Training Tesseract 4 models from real images

By Kamil Ciemniewski
July 9, 2018

Over the years, Tesseract has been one of the most popular open source optical character recognition (OCR) solutions. It provides ready-to-use models for recognizing text in many languages. Currently there are 124 models that are available to be downloaded and used.

Not too long ago, the project moved in the direction of using more modern machine-learning approaches and is now using artificial neural networks.

For some people, this move meant a lot of confusion when they wanted to train their own models. This blog post tries to explain the process of turning scans of images with textual ground-truth data into models that are ready to be used.

Tesseract pre-trained models

You can download the pre-created ones designed to be fast and consume less memory, as well as the ones requiring more in terms of resources but giving a better accuracy.

Pre-trained models have been created using the images with text artificially rendered using a huge corpus of text coming from the web. The text was rendered using different fonts. The project’s wiki states that:

For Latin-based languages, the existing model data provided has been trained on about 400000 textlines spanning about 4500 fonts. For other scripts, not so many fonts are available, but they have still been trained on a similar number of textlines.

Training a new model from scratch

Before diving in, there are a couple of broader aspects you need to know:

The latest Tesseract uses artificial neural networks based models (they differ totally from the older approach)
You might want to get familiar with how neural networks work and how their different types of layers can be used and what you can expect of them
It’s definitely a bonus to read about the “Connectionist Temporal Classification”, explained brilliantly at Sequence Modeling with CTC (it’s not mandatory though)

Compiling the training tools

This blog post talks specifically about the latest version 4 of Tesseract. Please make sure that you have that installed and not some older version 3 release.

To continue with the training, you’ll also need the training tools. The project’s wiki already explains the process of getting them well enough.

Preparing the training data

Training datasets consist of *.tif files and accompanying *.box files. While the image files are easy to prepare, the box files seem to be a source of confusion.

For some images you’ll want to ensure that there’s at least 10px of free space between the border and the text. Adding it to all of the images will not hurt and will only ensure that you won’t see odd-looking warning messages during the training.

The first rule is that you’ll have one box file per one image. You need to give them the same prefixes, e.g. image1.tif and image1.box. The box files describe used characters as well as their spatial location within the image.

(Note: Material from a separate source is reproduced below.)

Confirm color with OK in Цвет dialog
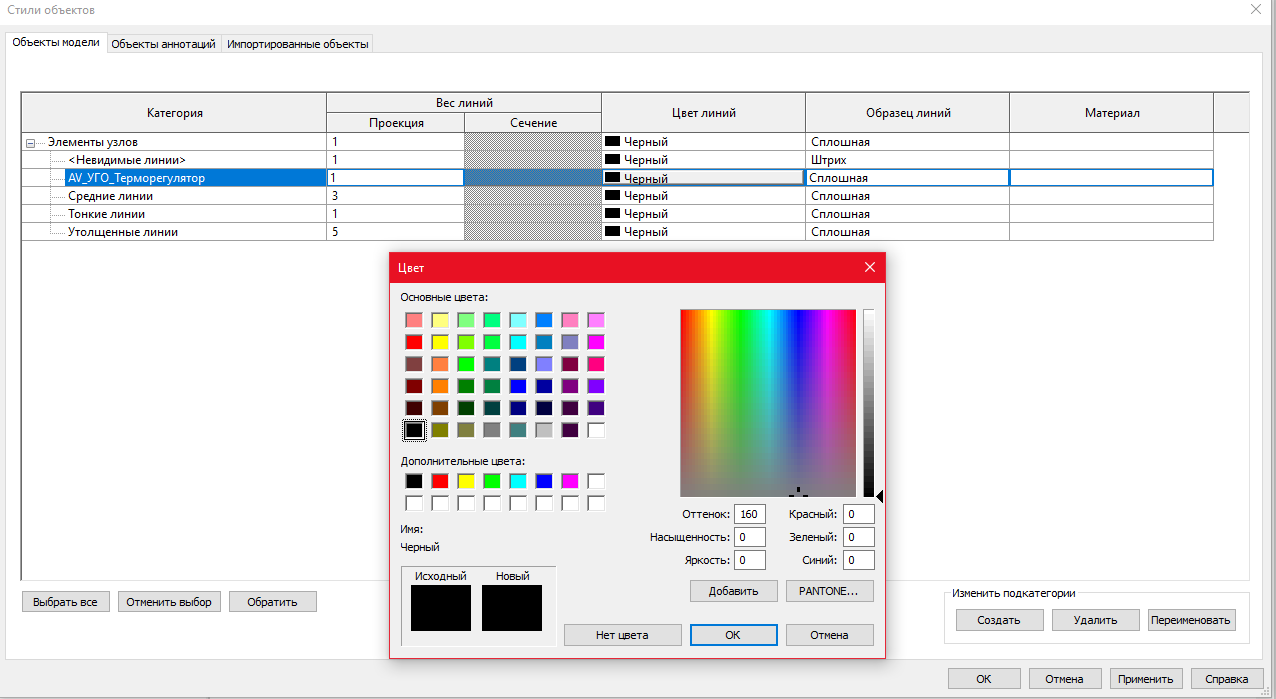 (x=733, y=635)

Each line describes one character as follows:

<symbol> <left> <bottom> <right> <top> <page>

Where:

<symbol> is the character e.g. a or b.
<left> <bottom> <right> <top> are the coordinates of the rectangle that fits the character on the page. Note that the coordinates system used by Tesseract has (0,0) in the bottom-left corner of the image!
<page> is only relevant if you’re using multi-page TIFF files. In all other cases just put 0 in here.

The order of characters is extremely important here. They should be sorted strictly in the visual order, going from left to right. Tesseract does the Unicode bidi-re-ordering internally on its own.

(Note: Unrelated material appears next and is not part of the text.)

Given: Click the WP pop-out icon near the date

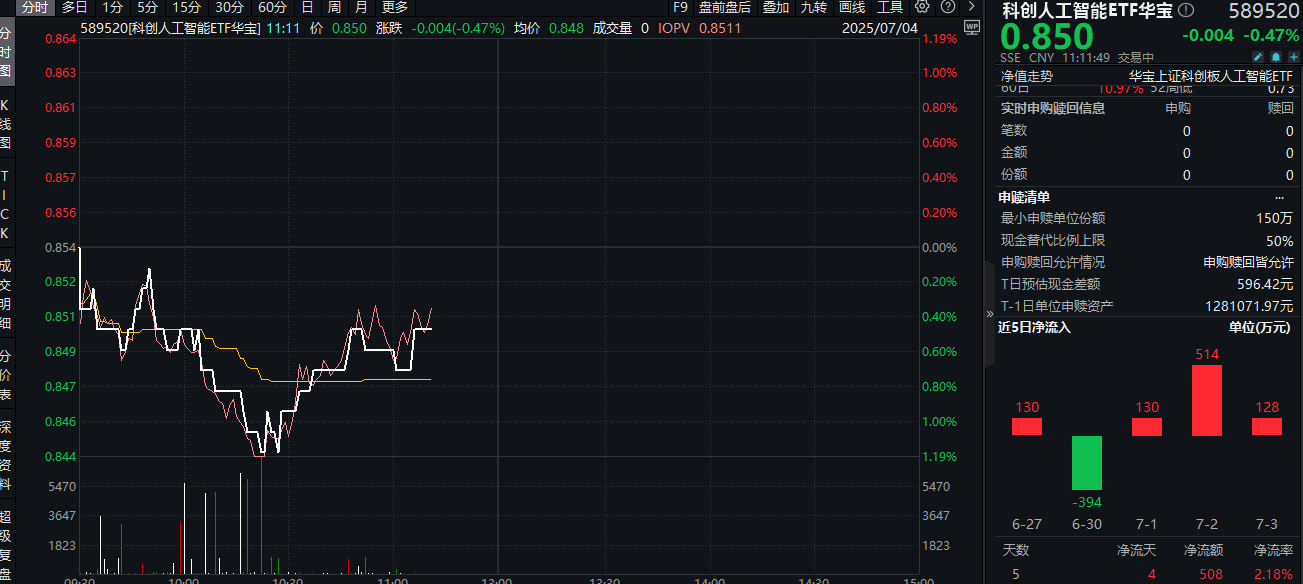Looking at the screenshot, I should click(972, 28).
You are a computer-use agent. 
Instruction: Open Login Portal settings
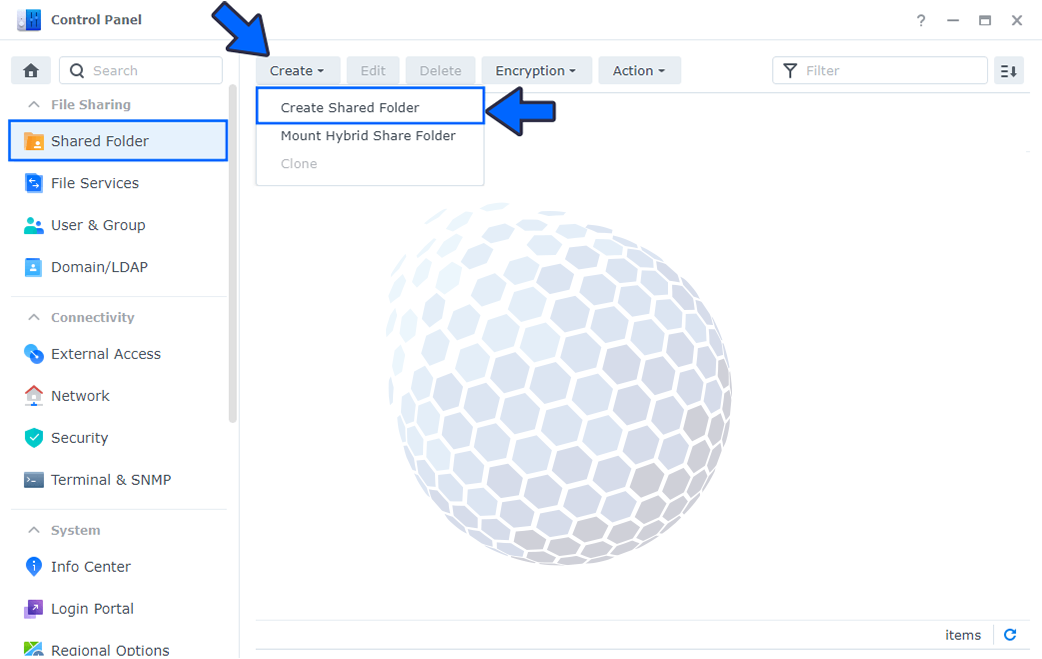coord(33,609)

Each word should be separated by the line with a space as the <symbol>. It works best for me to set a 1x1 small rectangle as a bounding box that directly follows the previous character.

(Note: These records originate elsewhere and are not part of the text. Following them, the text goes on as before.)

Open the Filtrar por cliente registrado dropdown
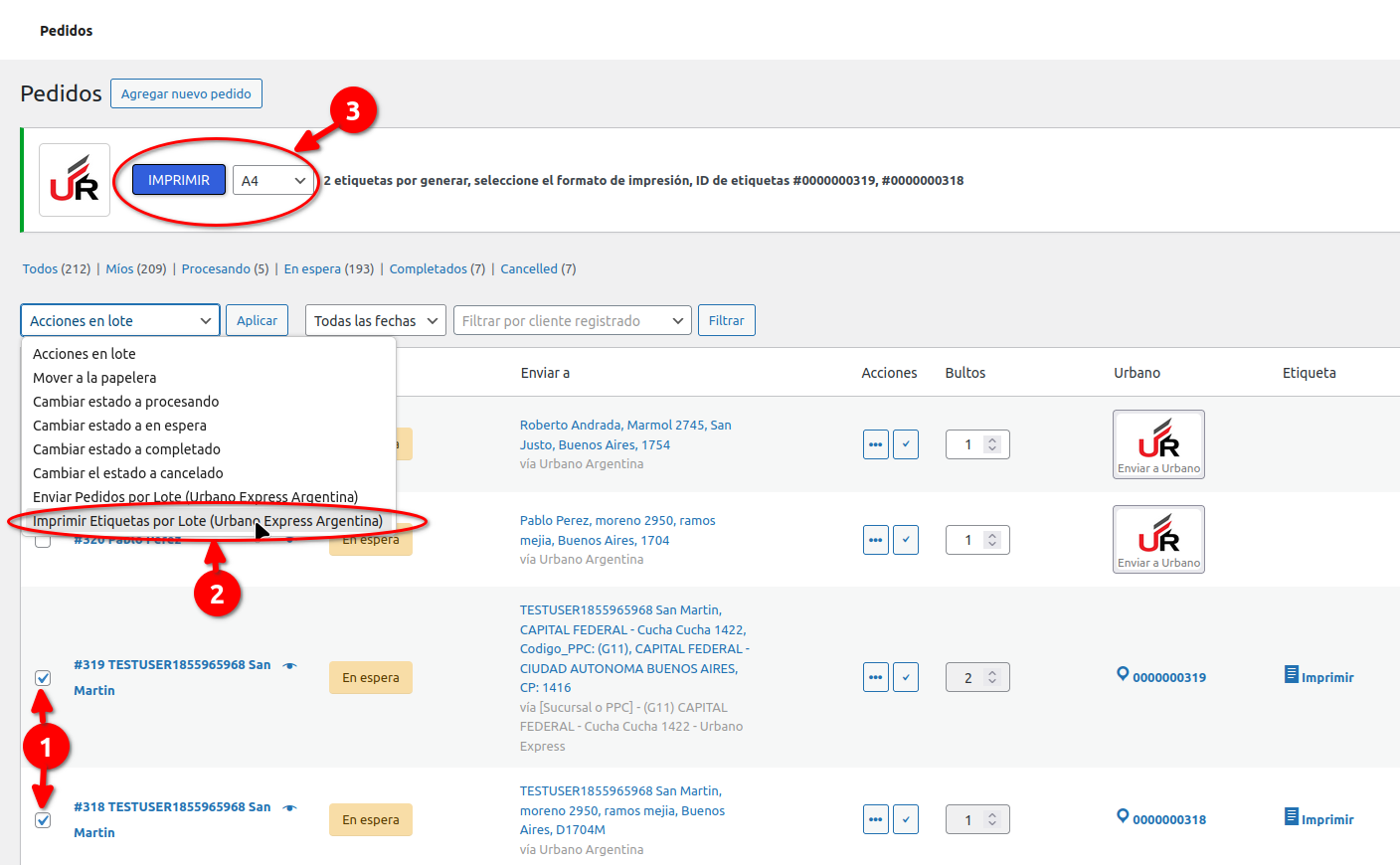Screen dimensions: 1400x865 pyautogui.click(x=572, y=321)
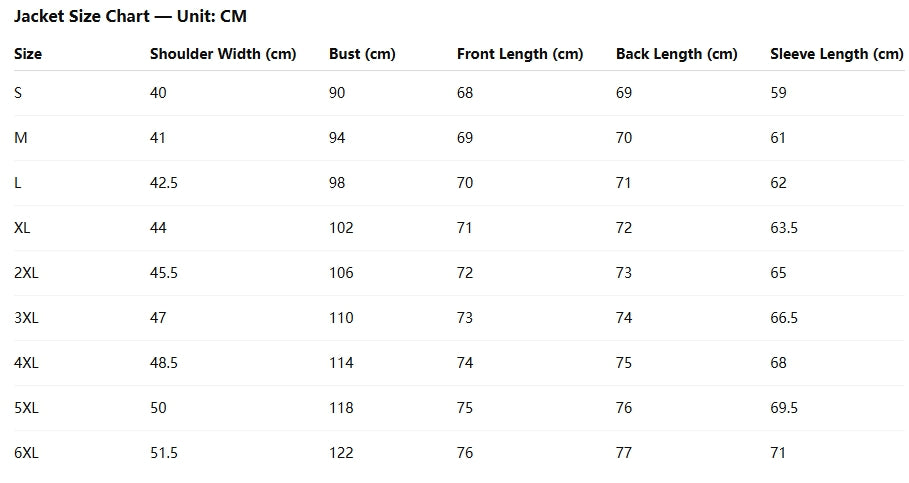
Task: Click the bust value 106
Action: [341, 273]
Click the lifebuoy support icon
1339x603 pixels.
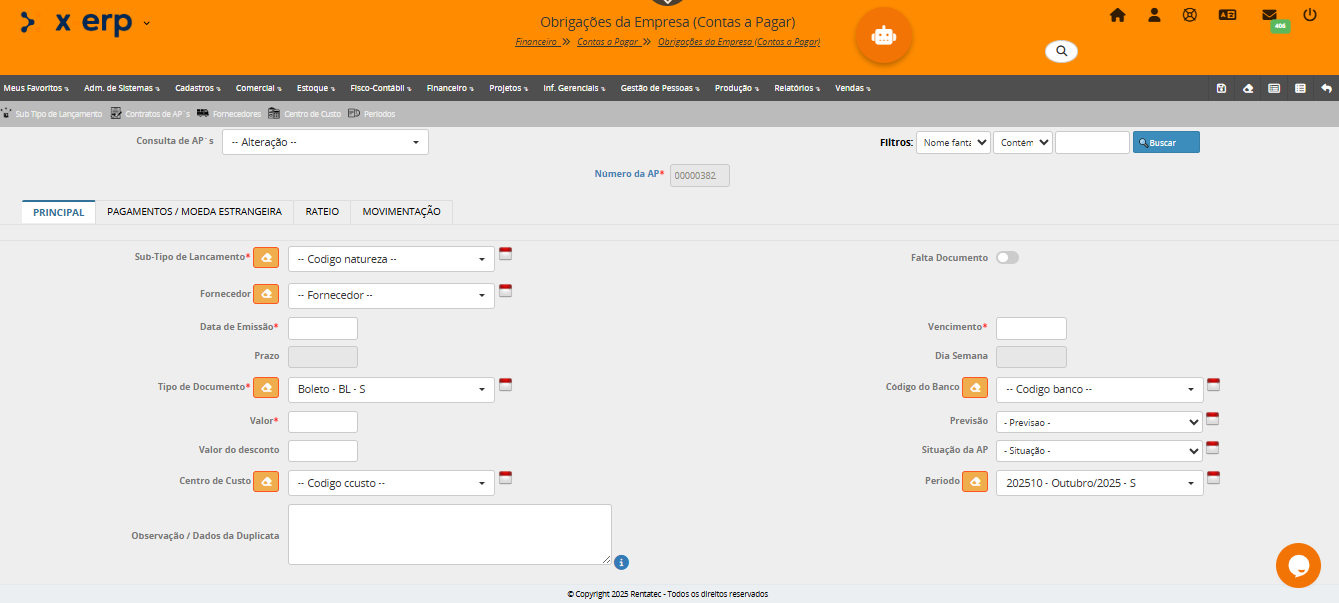click(1190, 15)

If your image contains more than one line, the line ending should be marked with a line where <symbol> is a tab.

Generating the `unicharset` file

If you’ve went through the neural networks reading, you’ll quickly understand that if the model is to be fast, it needs to be given a constrained list of characters you want it to recognize. Trying to make it choose out the whole Unicode set would be computationally unfeasible. This is what the so-called unicharset file is for. It defines the set of graphemes along with providing info about their basic properties.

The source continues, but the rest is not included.